Within a week of his release he had begun posting extremist messages online.
Over the course of a five-month surveillance operation detectives gathered crucial information about Chowdhury’s mindset and plans after winning his trust.
Chowdhury’s subsequent trial at Woolwich Crown Court heard that the ex-chicken shop worker prepared for his potential attack by lifting weights, practising stabbing, rehearsing beheading techniques as well as booking shooting range training and trying to acquire a real gun.
The trial heard that he had a document on his phone titled “guidance for doing just terror operations” which included instructions on how to kill people with knives.
At the sentencing hearing on Thursday, prosecutor Duncan Atkinson QC argued that Chowdhury should received a life sentence as a pre-sentence report showed he posed a “significant risk to the public” of causing “serious harm” through potential future offending.

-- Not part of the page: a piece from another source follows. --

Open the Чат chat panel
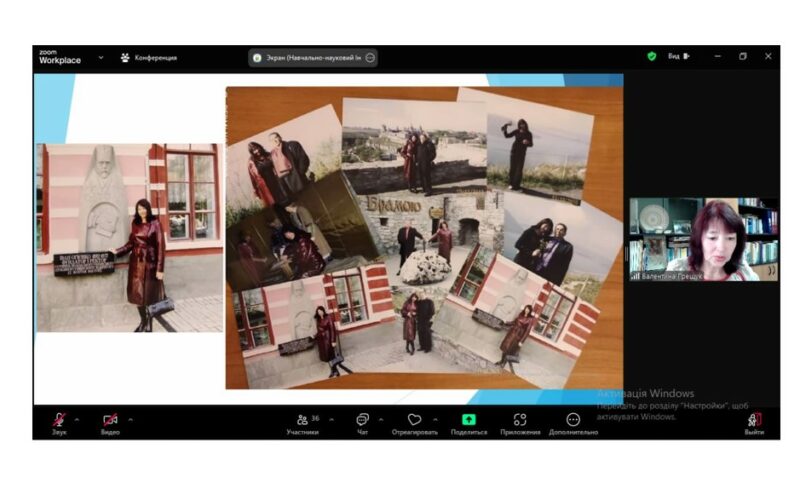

He suggested the evidence showed there had been a risk of “an imminent attack” that had been intended to involve “multiple deaths”.
But defence lawyer Simon Csoka QC suggested Chowdhury’s behaviour had been a “delayed teenage phase”, arguing that he had done “very little beyond talking” about potential attacks on “hypothetical targets”.
He suggested that Chowdhury had displayed a “cooling off” in his interactions with undercover officers, and highlighted he had not taken up their offers of opportunities in support of an attack.
Chowdhury’s defence barrister previously argued that the university drop-out was a “pathetic little man” and an “attention-seeker” who “talks and talks, but doesn’t do”.
But prosecutors argued at trial that Chowdhury desired to “unleash death and suffering” on non-Muslims after being influenced by sermons from preachers like al Qaida’s Anwar Al-Awlaki.
Chowdhury told one undercover officer he was free to attack one million unbelievers if he was fighting for “the pleasure of Allah” and stressed the importance of an “ambush”, saying: “They shouldn’t know what hit them.”
His sister Sneha Chowdhury, 26, who was convicted of one count of failing to disclose information about acts of terrorism, is yet to be sentenced.
The judge handed Chowdhury a life sentence, with a minimum term of 25 years, for the charge of engaging in conduct in preparation of terrorist acts.
He also received a sentence of seven years for one count of collecting information likely to be useful to someone preparing an act of terrorism and three years for disseminating terrorist publications, both to be served concurrently.
Commenting on the case, Jenny Hopkins, from the Crown Prosecution Service, said Chowdhury was “a serious danger to the public” and that it was “right that that this successful prosecution means he will serve a lengthy prison sentence”.
She added: “Inspired by previous murderous attacks and his warped ideology, Chowdhury wanted to cause indiscriminate death and mayhem on the streets of London using a firearm, a sword and even a van.
“Despite knowing that Chowdhury expected to die in any attack, his sister decided not to tell the police about the plot.
“Even when it involves family, we all have an obligation under the law to report any risk of terrorism to keep our country safe.
“The hard work of our prosecution team has resulted in a dangerous terrorist being taken off the streets.”